■ ЗАДАНИЕ: Подсчитайте, сколько строк в данных ниже содержат слово «icon», учитывая регистр букв. В ответе укажите только число.

■ ИСХОДНЫЕ ДАННЫЕ:

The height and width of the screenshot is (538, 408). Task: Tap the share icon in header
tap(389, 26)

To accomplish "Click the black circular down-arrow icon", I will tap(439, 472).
* * *
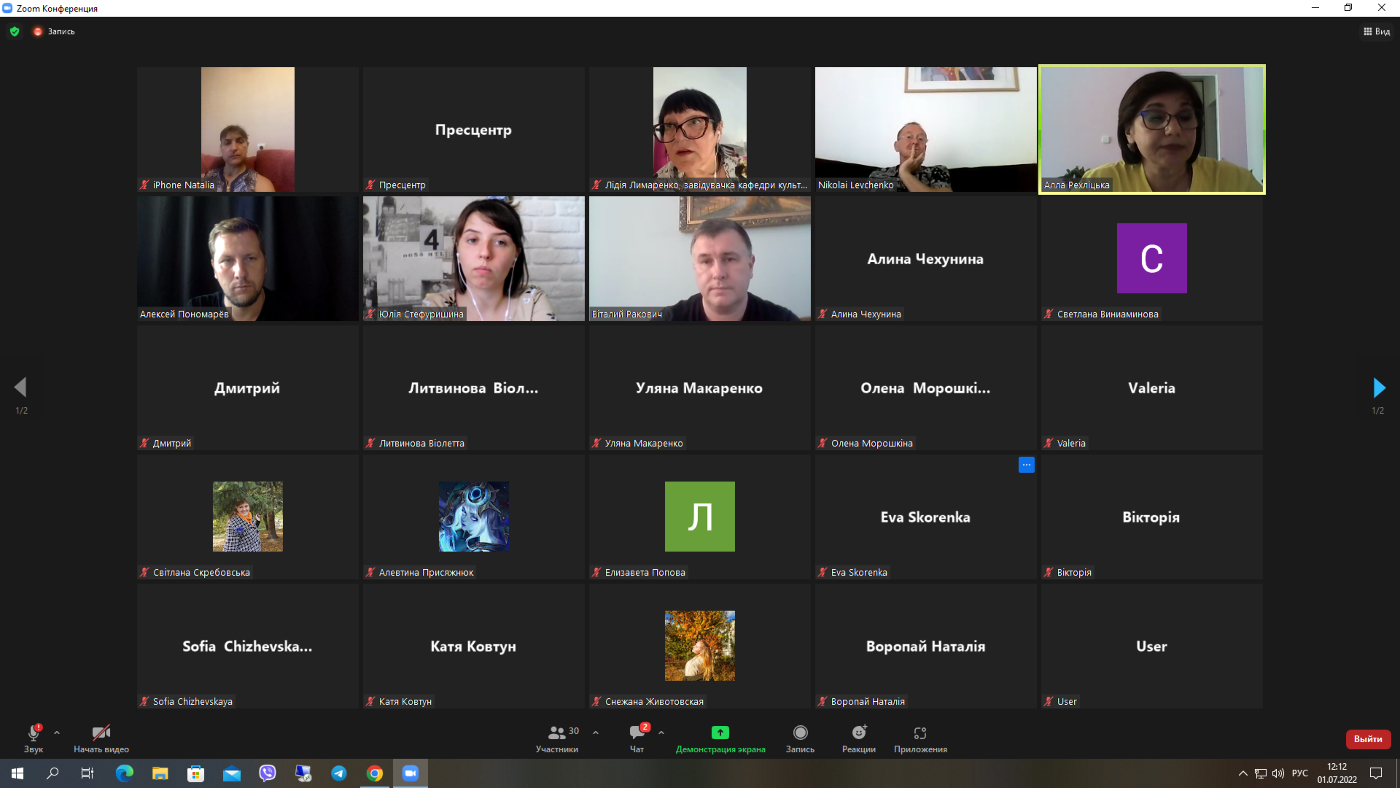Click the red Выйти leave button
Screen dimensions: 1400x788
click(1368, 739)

■ ОТВЕТ НА ЗАДАНИЕ: 2